THE EDIBLE OYSTER:—This shell-fish is almost universally distributed near the shores of seas in all latitudes, and they especially abound on the coasts of France and Britain. The coasts most celebrated, in England, for them, are those of Essex and Suffolk. Here they are dredged up by means of a net with an iron scraper at the mouth, that is dragged by a rope from a boat over the beds. As soon as taken from their native beds, they are stored in pits, formed for the purpose, furnished with sluices, through which, at the spring tides, the water is suffered to flow. This water, being stagnant, soon becomes green in warm weather; and, in a few days afterwards, the oysters acquire the same tinge, which increases their value in the market. They do not, however, attain their perfection and become fit for sale till the end of six or eight weeks. Oysters are not considered proper for the table till they are about a year and a half old; so that the brood of one spring are not to be taken for sale, till, at least, the September twelvemonth afterwards.

SCALLOPED OYSTERS.

I.

INGREDIENTS.—Oysters, say 1 pint, 1 oz. butter, flour, 2 tablespoonfuls of white stock, 2 tablespoonfuls of cream; pepper and salt to taste; bread crumbs, oiled butter.

**What you need to do:**
1. According to the oyster passage, which English coasts are most celebrated for oysters?
2. Write the next part of the oyster passage, picking up after its ingredient list for scalloped oysters.

**Raw records:**
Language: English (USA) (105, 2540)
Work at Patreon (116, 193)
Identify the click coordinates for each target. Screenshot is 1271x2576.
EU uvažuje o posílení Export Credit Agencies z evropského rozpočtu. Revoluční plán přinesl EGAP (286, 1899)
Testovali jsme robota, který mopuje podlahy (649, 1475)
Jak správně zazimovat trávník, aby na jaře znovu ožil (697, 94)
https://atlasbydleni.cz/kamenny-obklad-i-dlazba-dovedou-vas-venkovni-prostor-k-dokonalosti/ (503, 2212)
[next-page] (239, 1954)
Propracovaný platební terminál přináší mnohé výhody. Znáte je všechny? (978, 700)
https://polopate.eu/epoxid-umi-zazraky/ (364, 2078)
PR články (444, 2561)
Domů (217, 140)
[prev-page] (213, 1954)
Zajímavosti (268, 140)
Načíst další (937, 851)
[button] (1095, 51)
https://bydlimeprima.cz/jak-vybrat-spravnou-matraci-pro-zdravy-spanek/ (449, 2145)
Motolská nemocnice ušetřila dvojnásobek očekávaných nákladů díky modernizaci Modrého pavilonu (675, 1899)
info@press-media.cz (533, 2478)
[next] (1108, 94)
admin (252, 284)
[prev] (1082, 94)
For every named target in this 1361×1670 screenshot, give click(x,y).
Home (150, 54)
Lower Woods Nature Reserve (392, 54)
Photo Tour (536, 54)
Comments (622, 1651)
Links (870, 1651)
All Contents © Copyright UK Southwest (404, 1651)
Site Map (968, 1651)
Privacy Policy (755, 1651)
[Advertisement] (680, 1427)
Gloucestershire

**Answers to the tasks:**
1. Essex and Suffolk

2.
Mode.—Scald the oysters in their own liquor, take them out, beard them, and strain the liquor free from grit. Put 1 oz. of batter into a stewpan; when melted, dredge in sufficient flour to dry it up; add the stock, cream, and strained liquor, and give one boil. Put in the oysters and seasoning; let them gradually heat through, but not boil. Have ready the scallop-shells buttered; lay in the oysters, and as much of the liquid as they will hold; cover them over with bread crumbs, over which drop a little oiled butter. Brown them in the oven, or before the fire, and serve quickly, and very hot.

Time.—Altogether, 1/4 hour.

Average cost for this quantity, 3s. 6d.

Sufficient for 5 or 6 persons.

II.

Prepare the oysters as in the preceding recipe, and put them in a scallop-shell or saucer, and between each layer sprinkle over a few bread crumbs, pepper, salt, and grated nutmeg; place small pieces of butter over, and bake before the fire in a Dutch oven. Put sufficient bread crumbs on the top to make a smooth surface, as the oysters should not be seen.

Time.—About 1/4 hour.

Average cost, 3s. 2d.

Seasonable from September to April.

STEWED OYSTERS.

  1. INGREDIENTS.—1 pint of oysters, 1 oz. of butter, flour, 1/3 pint of cream; cayenne and salt to taste; 1 blade of pounded mace.

 Mode.—Scald the oysters in their own liquor, take them out, beard them, and strain the liquor; put the butter into a stewpan, dredge in sufficient flour to dry it up, add the oyster-liquor and mace, and stir it over a sharp fire with a wooden spoon; when it comes to a boil, add the cream, oysters, and seasoning. Let all simmer for 1 or 2 minutes, but not longer, or the oysters would harden. Serve on a hot dish, and garnish with croutons, or toasted sippets of bread. A small piece of lemon-peel boiled with the oyster-liquor, and taken out before the cream is added, will be found an improvement.

 Time.—Altogether 15 minutes.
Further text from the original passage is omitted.